SystemD is the de facto Linux init system on modern distributions.

A process runs in its own user address space, a protected space which can't be disturbed by other users

  • all processes on a Linux system are child processes of a common parent: the init process which is executed by the kernel at boot time (PID 1)
  • every Linux process inherits the environment (PATH variable, etc) and other attributes of its parent process

Every process has a parent; a process can spawn children in a process that is actually made of two separate system calls.

  • Shell-internal commands (cd, echo, etc. and variable assignments) do not spawn child processes
  • Shell scripts are executed by spawning a sub-shell, which becomes the script's parent
  • External commands are spawned as children of the parent as described above

Bootloaders like GRUB (GRand Unified Bootloader) turn on power supplies and scan buses and interfaces to locate the kernel image and the root filesystem. LILO (LInux LOader) is also another bootloader that can be found on older Linux systems.

Microcontrollers may be listening when the system is nominally off; they typically have their own BIOS and kernels and are inaccessible from the main system:

  • Baseboard Management Controller (BMC) responds to wake-on-LAN (WOL)
  • Intel Management Engine (IME) x64 software suite for remote management of systems; firmware is based on Minix and runs on the Platform Controller Hub processor, not the main CPU
  • System Management Mode (SMM) launches UEFI software

Linux kernel is typically named vmlinux (or vmlinuz when compressed). Kernel ring buffer contains messages related to the Linux kernel. A ring buffer is a data structure that is always the same size; old messages are discarded as new ones come in, once the buffer is full. dmesg is used to see its contents, and the messages are also stored in /var/log/dmesg

Kernel modules can be loaded, listed, or removed from the running kernel.

Security

Similar to DLL files on Windows systems, .so ("shared object") library files on Linux allow code to be shared by various processes. They are vulnerable to injection attacks.

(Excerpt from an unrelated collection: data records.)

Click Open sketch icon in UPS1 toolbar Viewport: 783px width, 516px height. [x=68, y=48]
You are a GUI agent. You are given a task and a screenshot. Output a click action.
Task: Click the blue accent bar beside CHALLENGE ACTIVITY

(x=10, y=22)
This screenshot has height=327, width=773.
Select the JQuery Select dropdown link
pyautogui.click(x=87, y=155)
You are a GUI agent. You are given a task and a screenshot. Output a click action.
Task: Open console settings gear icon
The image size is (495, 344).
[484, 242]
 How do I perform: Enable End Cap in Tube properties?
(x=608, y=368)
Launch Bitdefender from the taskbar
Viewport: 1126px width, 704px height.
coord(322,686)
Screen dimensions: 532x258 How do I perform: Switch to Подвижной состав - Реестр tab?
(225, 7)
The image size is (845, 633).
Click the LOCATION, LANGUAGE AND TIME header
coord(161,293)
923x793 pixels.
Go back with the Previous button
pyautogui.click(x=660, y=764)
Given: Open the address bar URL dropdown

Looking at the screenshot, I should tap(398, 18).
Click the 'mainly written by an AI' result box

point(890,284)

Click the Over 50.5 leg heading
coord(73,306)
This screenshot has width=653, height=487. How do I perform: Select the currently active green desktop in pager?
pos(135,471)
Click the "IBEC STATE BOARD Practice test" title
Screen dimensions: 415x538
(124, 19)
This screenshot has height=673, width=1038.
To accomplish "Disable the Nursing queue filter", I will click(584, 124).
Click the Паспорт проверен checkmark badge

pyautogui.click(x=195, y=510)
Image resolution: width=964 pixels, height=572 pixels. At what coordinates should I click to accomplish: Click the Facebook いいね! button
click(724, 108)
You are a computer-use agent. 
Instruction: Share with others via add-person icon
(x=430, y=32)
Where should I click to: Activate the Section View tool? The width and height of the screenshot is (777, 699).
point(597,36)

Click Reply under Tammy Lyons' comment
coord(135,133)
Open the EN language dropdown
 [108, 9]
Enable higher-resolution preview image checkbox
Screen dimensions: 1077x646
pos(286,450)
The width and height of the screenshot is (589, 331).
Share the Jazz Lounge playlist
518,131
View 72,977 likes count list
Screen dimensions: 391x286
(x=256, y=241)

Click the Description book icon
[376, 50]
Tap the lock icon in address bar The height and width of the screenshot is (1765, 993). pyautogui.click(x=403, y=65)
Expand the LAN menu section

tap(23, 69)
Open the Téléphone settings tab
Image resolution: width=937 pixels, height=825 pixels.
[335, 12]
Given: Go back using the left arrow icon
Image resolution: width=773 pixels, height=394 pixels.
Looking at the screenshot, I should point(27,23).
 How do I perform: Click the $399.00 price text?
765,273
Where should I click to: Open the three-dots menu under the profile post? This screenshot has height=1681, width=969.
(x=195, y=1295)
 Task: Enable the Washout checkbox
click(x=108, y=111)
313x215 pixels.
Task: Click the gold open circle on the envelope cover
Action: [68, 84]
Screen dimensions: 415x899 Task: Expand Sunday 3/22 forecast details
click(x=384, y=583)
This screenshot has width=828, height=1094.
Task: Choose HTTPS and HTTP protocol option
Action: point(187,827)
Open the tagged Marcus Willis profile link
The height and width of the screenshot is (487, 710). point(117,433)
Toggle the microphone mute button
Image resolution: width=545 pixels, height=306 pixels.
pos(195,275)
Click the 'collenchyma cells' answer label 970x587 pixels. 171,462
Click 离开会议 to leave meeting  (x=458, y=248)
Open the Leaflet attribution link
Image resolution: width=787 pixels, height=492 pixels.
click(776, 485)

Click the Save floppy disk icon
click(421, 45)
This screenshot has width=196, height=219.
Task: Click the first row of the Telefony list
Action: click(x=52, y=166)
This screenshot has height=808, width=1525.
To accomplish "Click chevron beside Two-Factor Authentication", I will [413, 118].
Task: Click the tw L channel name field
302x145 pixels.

Library injection vulnerability

One file in particular, linux-vdso.so.1, finds and locates other shared libraries and is mapped by the kernel into the address space of every process. This library-loading mechanism can be exploited through the use of the environment variable LD_PRELOAD, which is considered the most convenient way to load a shared library in a process at startup. If defined, this variable is read by the system and the library is loaded immediately after linux-vdso.so.1 into every process that is run.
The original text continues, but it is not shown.